Complete the following:
1) In the evaluation board passage, what is the maximum communication rate of the isolated transceivers that provide the RS485 serial ports?
2) List every chip or transceiver that the evaluation board passage names by its part number.
3) Continue the passage on the evaluation board's serial and CAN interfaces from its final sentence.

8.1 USB TO UART0 serial port
The evaluation board converts UART0 into a Micro USB interface through the CH340T chip, which is used as a system debugging serial port.
Figure 26
Figure 27
8.2 RS232 UART1/MCU RS232 UART0 serial port
The evaluation board converts UART1 and MCU UART0 into 2-way RS232 serial ports through 2 serial port level conversion chips SP3232EEY-L/TR (maximum communication rate is 235Kbps), using DB9 interface.
Figure 28
Figure 29
8.3 RS485 UART3/RS485 UART6 serial port
The evaluation board converts UART3 and UART6 into two RS485 serial ports through two isolated transceivers CA-ISO3082WX (maximum communication rate of 500Kbps), and shares the green terminal (J17) of 10pin specification and 3.81mm spacing with CAN1 and CAN2.
Figure 30
Figure 31
8.4 TTL UART2/TTL UART4/TTL UART5/MCU TTL UART1串口
UART2, UART4, UART5, and MCU UART1 directly lead to TTL level test pins through 4pin specification, 2.54mm pitch white pin header terminals.
Figure 32
Figure 33
There is a pin multiplexing relationship between UART4, UART5 and CAN, and the pin headers of J3, J4, J5, and J6 can be configured through jumper caps to flexibly select the corresponding functions.
Figure 34
9 CAN interface
The evaluation board leads CAN1 and CAN2 interfaces through two isolated transceivers NSI1050-DDBR (maximum communication rate is 1Mbps), and shares 10pin specification, 3.81mm pitch green terminal (J17) with RS485 UART3 and RS485 UART6.

Collected material:

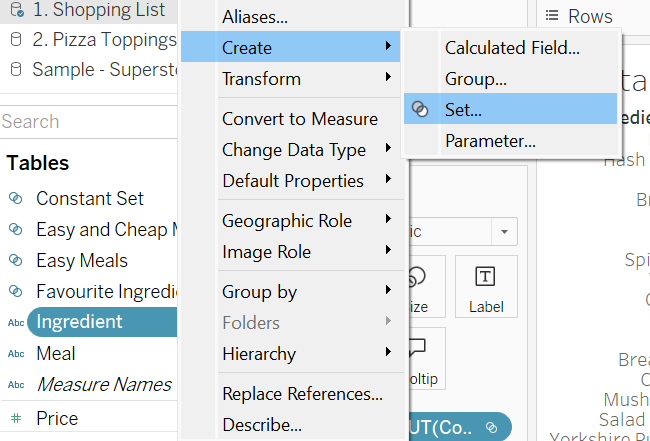Viewport: 650px width, 441px height.
Task: Click the database icon for Pizza Toppings
Action: pyautogui.click(x=15, y=41)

Task results:
1) 500Kbps

2) CH340T, SP3232EEY-L/TR, CA-ISO3082WX, NSI1050-DDBR

3)
Figure 35
Figure 36
10 Micro SD interface
CON6 is a Micro SD interface, which is led out through MMC1 and adopts 4bit data line mode.
Figure 37
Figure 38
Design Considerations:
(1) When designing the backplane, it is necessary to connect the SHIELD[1:4] pins of the TF socket shell to the digital ground.
11 External RTC socket
The evaluation board uses the DS1307ZM/TR chip to implement the external RTC function. CON3 is an RTC button battery holder, suitable for button batteries ML2032 (3V rechargeable), CR2032 (3V not rechargeable). When using a rechargeable battery, the jumper cap can be inserted into the J1 interface to realize charging. When using a non-rechargeable battery, please do not insert the jumper cap into the J1 interface.
Figure 39
Figure 40
12 Watchdog interface
U13 is an external hardware watchdog chip. J16 is the interface for configuring the Watchdog function. It adopts a 2.54mm pitch and 3pin pin arrangement. The Watchdog function can be enabled by configuring a jumper cap.
Figure 41
Figure 42
13 FAN interface
J2 is the radiator fan power interface (FAN), which adopts 2.54mm spacing, 3pin pin row terminal mode, and 12V power supply.
Figure 43
Figure 44
Design Considerations:
(1) Since the radiator fan interface does not support the speed regulation function, it is not recommended to use PWM mode to control the radiator fan switch circuit.
14 USB HOST interface
CON16 (USB0 HOST) is a USB 2.0 HOST interface, using a double-layer Type-A connector. The evaluation board expands the USB0 bus to 4 USB HOST buses through the USB HUB chip, and leads 2 of them to the USB0 HOST interface.
Figure 45
Figure 46
15 Ethernet interface
15.1 CPSW Gigabit Ethernet port
CON21 is a double-layer gigabit RJ45 connector, and the RJ45 connector has a built-in isolation transformer. The lower layer is ETH1 (RGMII1) Gigabit Ethernet port, and the upper layer is ETH2 (RGMII2) Gigabit Ethernet port.
Figure 47
ETH2 supports CPSW and PRG1 modes, and the default is CPSW mode. If you need to use PRG1 mode, please switch the jumper caps J7 and J8 on the evaluation board to PRG1 mode.
Note: This function is only for AM6442.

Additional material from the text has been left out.